Thursday, August 11, 2011

Recommended By The Enemy

German submarine U-468 is caught on the surface by an Allied B24 bomber. It is August 11th., 1943, in the Atlantic Ocean, 340km SW of Dakar, capital of what’s now Senegal.
Oberleutant Klemens Schamong orders his crew to open fire: 20mm cannon shells rip into the B24 Liberator as it manoeuvres for its attack run. The bomber catches fire and the Germans think it will turn away, but piloting the Liberator is a very determined 29-year-old Flying Officer Lloyd Allan Trigg from Northland (an experienced RNZAF pilot attached to 200 Squadron RAF). Despite many more direct hits, he flies his dieing B24 straight at the submarine, dropping six depth charges from just 16m before plunging into the ocean.
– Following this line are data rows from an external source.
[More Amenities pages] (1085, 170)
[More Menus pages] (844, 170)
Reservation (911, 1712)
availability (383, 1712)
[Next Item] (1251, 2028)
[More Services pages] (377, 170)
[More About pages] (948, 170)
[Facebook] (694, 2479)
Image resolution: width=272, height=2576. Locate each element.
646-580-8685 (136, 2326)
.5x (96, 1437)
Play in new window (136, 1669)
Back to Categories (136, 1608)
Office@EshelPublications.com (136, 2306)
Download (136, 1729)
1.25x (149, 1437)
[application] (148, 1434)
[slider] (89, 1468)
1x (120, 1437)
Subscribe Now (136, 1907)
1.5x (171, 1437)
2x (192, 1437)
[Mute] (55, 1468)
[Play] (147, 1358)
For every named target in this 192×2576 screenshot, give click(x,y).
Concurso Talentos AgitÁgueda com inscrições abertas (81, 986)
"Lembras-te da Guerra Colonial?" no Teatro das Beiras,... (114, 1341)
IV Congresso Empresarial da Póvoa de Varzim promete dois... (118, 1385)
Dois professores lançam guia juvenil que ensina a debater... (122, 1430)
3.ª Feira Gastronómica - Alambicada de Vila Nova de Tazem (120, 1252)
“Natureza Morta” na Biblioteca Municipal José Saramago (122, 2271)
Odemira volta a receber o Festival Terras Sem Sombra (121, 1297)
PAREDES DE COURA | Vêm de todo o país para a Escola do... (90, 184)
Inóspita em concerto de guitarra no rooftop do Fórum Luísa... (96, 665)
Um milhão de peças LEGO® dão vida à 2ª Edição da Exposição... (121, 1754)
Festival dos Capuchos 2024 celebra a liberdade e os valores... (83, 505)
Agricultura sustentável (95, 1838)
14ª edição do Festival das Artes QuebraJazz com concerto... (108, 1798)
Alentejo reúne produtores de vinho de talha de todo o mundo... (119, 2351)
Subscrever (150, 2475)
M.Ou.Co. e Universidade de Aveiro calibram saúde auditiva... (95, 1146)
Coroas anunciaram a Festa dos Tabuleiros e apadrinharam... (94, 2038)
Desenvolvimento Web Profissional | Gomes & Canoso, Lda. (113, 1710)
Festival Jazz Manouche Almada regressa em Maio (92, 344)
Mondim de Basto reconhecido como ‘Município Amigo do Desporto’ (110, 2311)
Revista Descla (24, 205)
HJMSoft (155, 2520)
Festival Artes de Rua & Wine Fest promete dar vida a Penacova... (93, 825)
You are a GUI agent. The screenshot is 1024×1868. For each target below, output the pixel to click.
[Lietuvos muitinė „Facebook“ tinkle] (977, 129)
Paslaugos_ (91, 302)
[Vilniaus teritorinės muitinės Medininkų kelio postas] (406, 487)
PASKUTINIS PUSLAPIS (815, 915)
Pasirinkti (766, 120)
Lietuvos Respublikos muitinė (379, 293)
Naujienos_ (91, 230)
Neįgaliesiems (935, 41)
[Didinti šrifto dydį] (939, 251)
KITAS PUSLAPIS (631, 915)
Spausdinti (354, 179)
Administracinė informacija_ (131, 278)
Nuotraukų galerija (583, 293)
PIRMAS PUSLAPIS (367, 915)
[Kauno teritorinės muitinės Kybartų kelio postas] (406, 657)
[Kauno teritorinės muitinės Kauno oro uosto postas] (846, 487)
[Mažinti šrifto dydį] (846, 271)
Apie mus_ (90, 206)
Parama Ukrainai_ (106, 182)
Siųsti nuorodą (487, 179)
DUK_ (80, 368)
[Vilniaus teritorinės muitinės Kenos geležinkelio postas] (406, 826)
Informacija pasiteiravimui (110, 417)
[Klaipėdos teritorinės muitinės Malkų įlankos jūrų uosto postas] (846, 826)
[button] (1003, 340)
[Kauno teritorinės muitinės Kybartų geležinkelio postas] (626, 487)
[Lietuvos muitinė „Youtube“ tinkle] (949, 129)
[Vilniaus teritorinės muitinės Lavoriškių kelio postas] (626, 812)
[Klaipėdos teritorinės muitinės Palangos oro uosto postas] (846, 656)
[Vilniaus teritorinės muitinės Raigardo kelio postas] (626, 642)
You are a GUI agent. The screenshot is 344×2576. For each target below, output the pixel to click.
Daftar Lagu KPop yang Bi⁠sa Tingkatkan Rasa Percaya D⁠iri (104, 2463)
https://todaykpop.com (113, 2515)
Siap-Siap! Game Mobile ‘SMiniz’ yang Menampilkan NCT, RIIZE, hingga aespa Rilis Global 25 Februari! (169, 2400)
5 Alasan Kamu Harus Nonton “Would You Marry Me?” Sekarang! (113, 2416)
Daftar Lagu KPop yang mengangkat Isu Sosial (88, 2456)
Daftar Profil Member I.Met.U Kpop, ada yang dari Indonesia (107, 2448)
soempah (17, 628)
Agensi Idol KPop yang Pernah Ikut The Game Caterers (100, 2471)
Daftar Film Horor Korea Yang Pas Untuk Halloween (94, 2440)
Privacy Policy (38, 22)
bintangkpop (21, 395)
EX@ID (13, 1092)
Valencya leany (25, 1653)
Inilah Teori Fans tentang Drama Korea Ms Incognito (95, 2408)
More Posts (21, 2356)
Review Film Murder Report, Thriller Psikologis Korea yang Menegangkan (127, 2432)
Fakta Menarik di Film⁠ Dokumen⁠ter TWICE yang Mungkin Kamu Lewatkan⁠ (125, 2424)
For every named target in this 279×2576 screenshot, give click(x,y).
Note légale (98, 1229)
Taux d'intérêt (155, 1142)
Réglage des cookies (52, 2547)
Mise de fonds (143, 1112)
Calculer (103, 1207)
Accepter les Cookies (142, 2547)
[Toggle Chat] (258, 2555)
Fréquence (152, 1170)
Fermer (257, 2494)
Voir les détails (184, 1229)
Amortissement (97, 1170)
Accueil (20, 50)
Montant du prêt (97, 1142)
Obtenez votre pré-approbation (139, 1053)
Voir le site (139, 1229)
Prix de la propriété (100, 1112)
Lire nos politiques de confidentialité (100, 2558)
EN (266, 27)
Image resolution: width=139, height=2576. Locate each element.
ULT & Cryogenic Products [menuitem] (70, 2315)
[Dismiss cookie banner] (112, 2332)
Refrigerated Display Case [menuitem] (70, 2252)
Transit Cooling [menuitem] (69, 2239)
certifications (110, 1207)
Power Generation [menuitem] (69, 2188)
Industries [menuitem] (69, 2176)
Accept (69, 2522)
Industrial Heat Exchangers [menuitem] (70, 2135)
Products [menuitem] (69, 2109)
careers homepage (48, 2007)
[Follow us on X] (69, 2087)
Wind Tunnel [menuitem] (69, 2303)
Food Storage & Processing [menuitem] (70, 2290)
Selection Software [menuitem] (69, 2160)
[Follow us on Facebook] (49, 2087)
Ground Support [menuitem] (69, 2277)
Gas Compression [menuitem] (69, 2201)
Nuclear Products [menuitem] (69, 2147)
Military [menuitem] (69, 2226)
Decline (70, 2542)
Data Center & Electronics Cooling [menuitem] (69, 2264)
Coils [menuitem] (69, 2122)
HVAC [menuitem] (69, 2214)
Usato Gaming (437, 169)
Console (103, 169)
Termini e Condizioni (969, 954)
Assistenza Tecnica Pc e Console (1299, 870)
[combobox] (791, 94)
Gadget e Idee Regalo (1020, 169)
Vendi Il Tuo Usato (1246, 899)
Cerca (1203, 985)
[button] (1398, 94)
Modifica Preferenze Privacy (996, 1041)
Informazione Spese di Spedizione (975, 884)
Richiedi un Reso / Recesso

All seven aboard, four of them NZers, are killed...
Two of the bombs exploded beside the U-boat, which sank within minutes. Only 20 of the 46 crew escaped, and 13 were quickly killed by sharks and barracuda. In a twist of fate, after half an hour in the ocean, the remaining seven found the Liberator's rubber dinghy floating nearby. When an Allied aircraft spotted them the next day, the dinghy was being circled by very large sharks...
Schamong told his captors the U-boat crew saw their cannon shells hitting the blazing Liberator, but the courageous pilot did not give up as they hoped he would, continuing through the deadly fusillade until his depth charges could be dropped.
The 26-year-old submarine commander (who held an Iron Cross, 1st class) said that, in Germany, such a gallant fighter as Trigg would be
decorated with the highest medal...
Allied Command took the recommendation to heart. Solely on the evidence of Schamong and another officer among the survivors, Trigg was posthumously awarded the Victoria Cross. He was the only Allied serviceman in either world war to be recommended for a Victoria Cross by the enemy, and it was the first VC awarded to an airman for sinking an enemy submarine.
[Later in the 1960s, his widow - struggling to bring up two children - sold Trigg’s Victoria Cross and Distinguished Flying Cross to buy a house. The medals went overseas, and in 1998 fetched a then world record price of $421,000 at a London auction.]

2 comments:

Anonymous said...

Your claim this was the only VC awarded on the recommendation of the enemy overlooks Lt Cdr GP Roope who whilst captain of the HMS Glowworm in April 1940 died in action against the German heavy cruiser Admiral Hipper. The German Admiral on the Hipper formally recommended Roope for the VC.

Unknown said...

And there is Thomas Frank Durrant (https://en.wikipedia.org/wiki/Thomas_Frank_Durrant) whose citation reads, inter alia,

"Sergeant Durrant's gallant fight was commended by the German officers on boarding the Motor Launch".